=== EXTRAIT FOURNI ===

Envoyé en régence au collège saint-Joseph de Tivoli à Bordeaux et dans une paroisse en milieu populaire, le P. Marc Dehaudt sj nous témoigne combien ce temps a pleinement participé à sa formation de jeune jésuite.

Présenté parfois comme «jésuite en régence», je vois sur les visages des auditeurs que ce mot n’évoque rien de précis, rien, en tout cas, qui explicite ce que je suis. Tout au plus peut-on imaginer qu’il s’agit d’une étape de la longue formation dans la Compagnie de Jésus. Quelques initiés sourient : ils savent bien qu’un régent est un jeune jésuite venu prêter main forte à une institution jésuite, a priori généreux dans son engagement et corvéable à merci, pendant un temps (trop) limité… au risque d’oublier ce que l’ingénuité initiale laissait deviner :  la régence est un temps de formation.

Deux ans de découvertes

De fait, je vis mes deux années de régence à Bordeaux comme un temps de découvertes larges et variées. En premier lieu, je plonge dans l’univers d’un établissement scolaire jésuite, Saint-Joseph de Tivoli, par l’action pastorale, à la fois dans l’initiation catéchétique et dans la « formation humaine » (ouverture à la société et à la solidarité), intervenant sur l’ensemble des élèves, des primaires aux BTS.

Cette immersion me permet de percevoir de l’intérieur la pertinence de ce type d’œuvre apostolique : ses chances (grande surface de contact  avec le tout-venant – du point  de vue religieux -, accompagnement de la recherche spirituelle de certains, ouverture d’un public plutôt favorisé aux enjeux de la solidarité…) et ses limites (faible réponse aux propositions spirituelles, lourdeur du poids institutionnel…).

Saint-Joseph de Tivoli

Un des 14 établissements français sous tutelle de la Compagnie de Jésus : 2000 élèves, de la maternelle à l’enseignement supérieur (BTS et DCG en comptabilité et gestion), et plus de 150 enseignants.

=== MATÉRIEL ===

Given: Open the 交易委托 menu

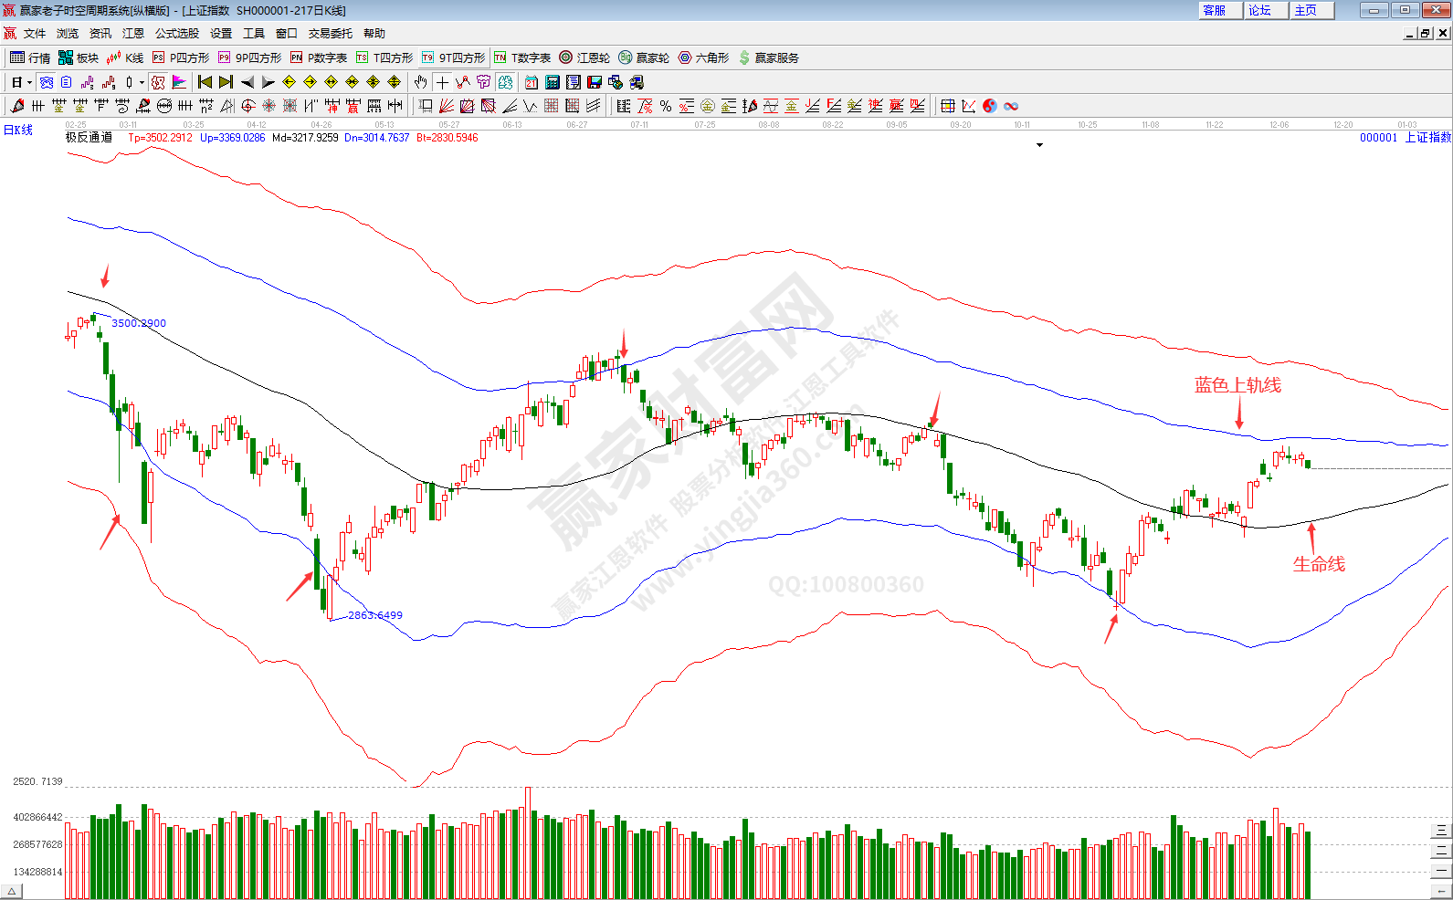Looking at the screenshot, I should tap(330, 33).
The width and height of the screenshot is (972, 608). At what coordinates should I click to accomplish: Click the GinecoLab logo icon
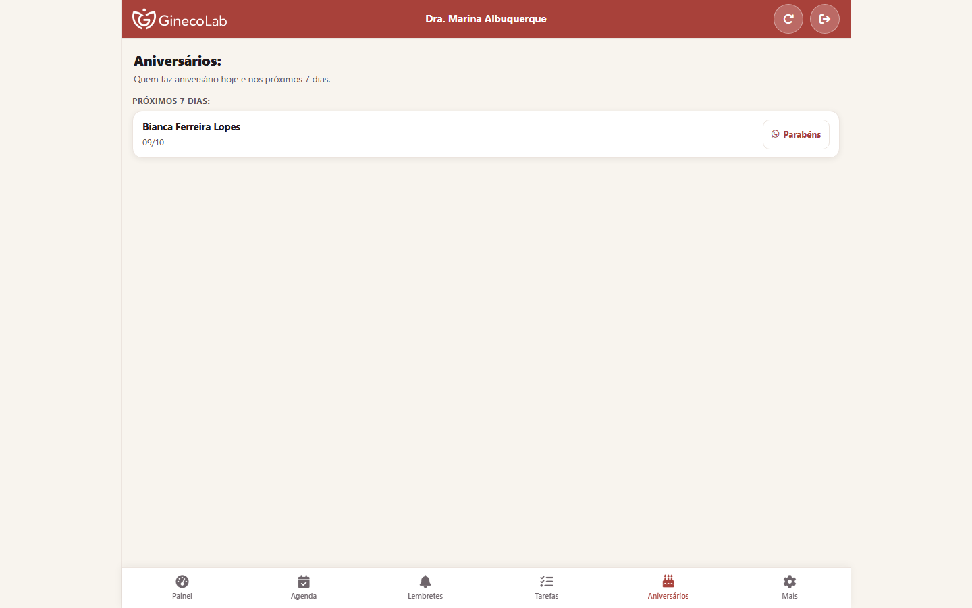pos(144,19)
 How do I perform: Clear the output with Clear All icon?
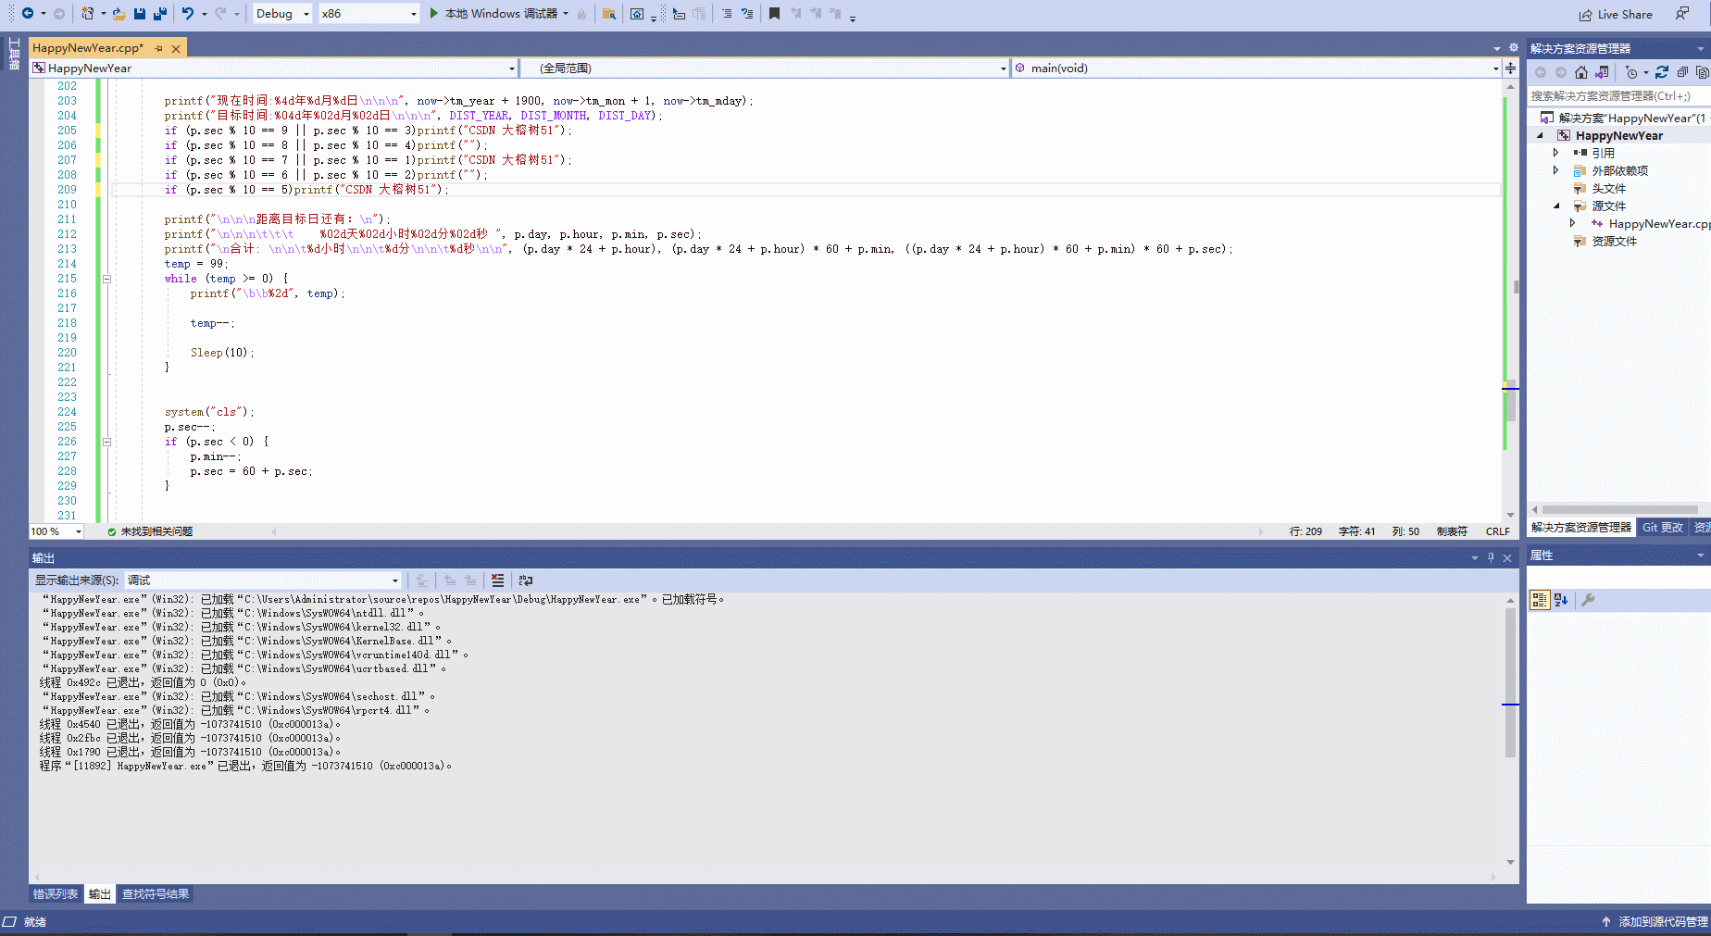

===

▶ [TÂCHE DEMANDÉE]
Recopiez le passage de l'extrait qui va de « Deux ans de » jusqu'à « primaires aux BTS. » inclus. Le matériel ci-dessus ne provient pas de la même source que l'extrait.

▶ [RÉSULTAT]
Deux ans de découvertes

De fait, je vis mes deux années de régence à Bordeaux comme un temps de découvertes larges et variées. En premier lieu, je plonge dans l’univers d’un établissement scolaire jésuite, Saint-Joseph de Tivoli, par l’action pastorale, à la fois dans l’initiation catéchétique et dans la « formation humaine » (ouverture à la société et à la solidarité), intervenant sur l’ensemble des élèves, des primaires aux BTS.